Bois d’ébène – Jacques Roumain
Prélude
Si l’été est pluvieux et morne
si le ciel voile l’étang d’une paupière de nuage
si la palme se dénoue en haillons
si les arbres sont d’orgueil et noirs dans le vent et la brume
si le vent rabat vers la savane un lambeau de chant funèbre
si l’ombre s’accroupit autour du foyer éteint
si une voilure d’ailes sauvages emporte l’île vers les naufrages
si le crépuscule noie l’envol déchiré d’un dernier mouchoir
et si le cri blesse l’oiseau
tu partiras
abandonnant ton village
sa lagune et ses raisiniers amers
la trace de tes pas dans ses sables
le reflet d’un songe au fond d’un puits
et la vieille tour attachée au tournant du chemin
comme un chien fidèle au bout de sa laisse
et qui aboie dans le soir
un appel fêlé dans les herbages…
Nègre colporteur de révolte
tu connais les chemins du monde
depuis que tu fus vendu en Guinée
une lumière chavirée t’appelle
une pirogue livide
échouée dans la suie d’un ciel de faubourg
Cheminées d’usines
palmistes décapités d’un feuillage de fumée
délivrent une signature véhémente
La sirène ouvre ses vannes
du pressoir des fonderies coulent un vin de haine
une houle d’épaules l’écume des cris
et se répand dans les ruelles
et fermente en silence
dans les taudis cuves d’émeute
Voici pour ta voix un écho de chair et de sang
noir messager d’espoir
car tu connais tous les chants du monde
depuis ceux des chantiers immémoriaux du Nil
Tu te souviens de chaque mot le poids des pierres d’Egypte
et l’élan de ta misère a dressé les colonnes des temples
comme un sanglot de sève la tige des roseaux
Cortège titubant ivre de mirages
sur la piste des caravanes d’esclaves
élèvent
maigres branchages d’ombres enchaînés de soleil
des bras implorants vers nos dieux
Mandingue Arada Bambara Ibo
gémissant un chant qu’étranglaient les carcans
(et quand nous arrivâmes à la côte
Mandingue Bambara Ibo
quand nous arrivâmes à la côte
Bambara Ibo
il ne restait de nous
Bambara Ibo
qu’une poignée de grains épars
dans la main du semeur de la mort)
Ce même chant repris aujourd’hui au Congo
Mais quand donc ô mon peuple
les hivers en flamme dispersant un orage
d’oiseaux de cendre
reconnaîtrai-je la révolte de tes mains ?

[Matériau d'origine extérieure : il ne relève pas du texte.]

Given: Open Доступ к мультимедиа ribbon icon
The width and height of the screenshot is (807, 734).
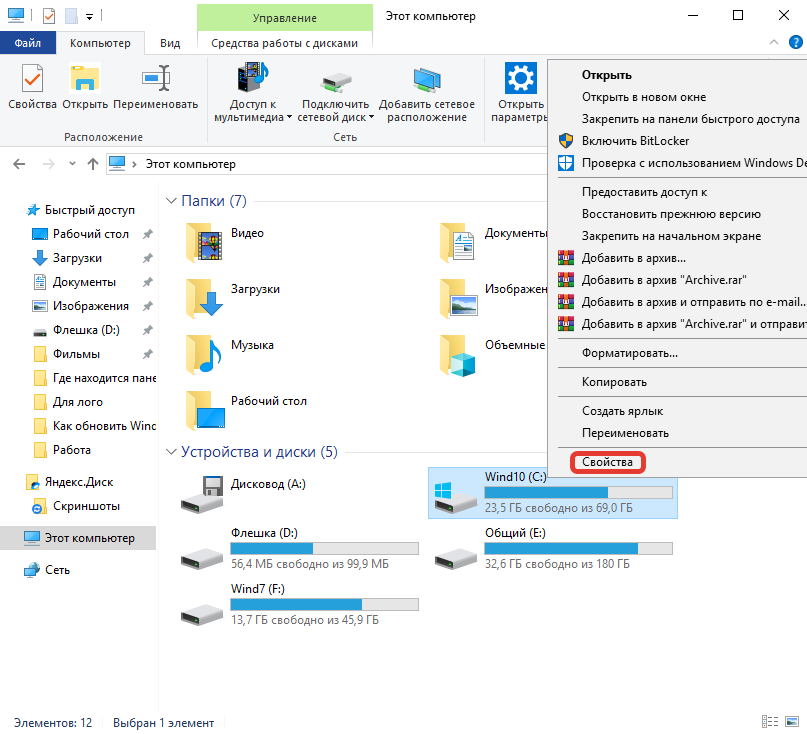Looking at the screenshot, I should tap(252, 82).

Et que j’écoutai aux Antilles
car ce chant de négresses
qui t’enseigna négresse ce chant d’immense peine
négresse des Îles négresse des plantations
cette plainte désolée
Comme dans la conque le souffle oppressé des mers
Mais je sais aussi un silence
un silence de vingt-cinq mille cadavres nègres
de vingt-cinq mille traverses de Bois- d’Ebène
Sur les rails du Congo – Océan
mais je sais
des suaires de silence aux branches des cyprès
des pétales de noirs caillots aux ronces
de ce bois où fut lynché mon frère de Géorgie
et berger d’Abyssinie
Quelle épouvante te fit berger d’Abyssinie
et masque de silence minéral
quelle rosée infâme de tes brebis un troupeau de marbre
dans les pâturages de la mort
Non il n’est pas de cangue ni de lierre pour l’étouffer
de geôle de tombeau pour l’enfermer
d’éloquence pour le travestir des verroteries du mensonge
le silence
plus déchirant qu’un simoun de sagaies
plus rugissant qu’un cyclone de fauves
et qui hurle
s’élève
appelle
vengeance et châtiment
un raz de marée de pus et de lave
sur la félonie du monde
et le tympan du ciel crevé sous le poing
de la justice
Afrique j’ai gardé ta mémoire Afrique
tu es en moi
Comme l’écharde dans la blessure
comme un fétiche tutélaire au centre du village
fais de moi la pierre de ta fronde
de ma bouche les lèvres de ta plaie
de mes genoux les colonnes brisées de ton abaissement…
Pourtant
je ne veux être que de votre race
ouvriers paysans de tous les pays
ce qui nous sépare
les climats l’étendue l’espace
les mers
un peu de mousse de voiliers dans un baquet d’indigo
une lessive de nuages séchant sur l’horizon
ici des chaumes un impur marigot
là des steppes tondues aux ciseaux du gel
des alpages
la rêverie d’une prairie bercée de peupliers
le collier d’une rivière à la gorge d’une colline
le pouls des fabriques martelant la fièvre des étés
d’autres plages d’autres jungles
l’assemblée des montagnes
habitée de la haute pensée des éperviers
d’autres villages
Est-ce tout cela climat étendue espace
qui crée le clan la tribu la nation
la peau la race et les dieux
notre dissemblance inexorable ?
Et la mine
et l’usine
les moissons arrachées à notre faim
notre commune indignité
notre servage sous tous les cieux invariable ?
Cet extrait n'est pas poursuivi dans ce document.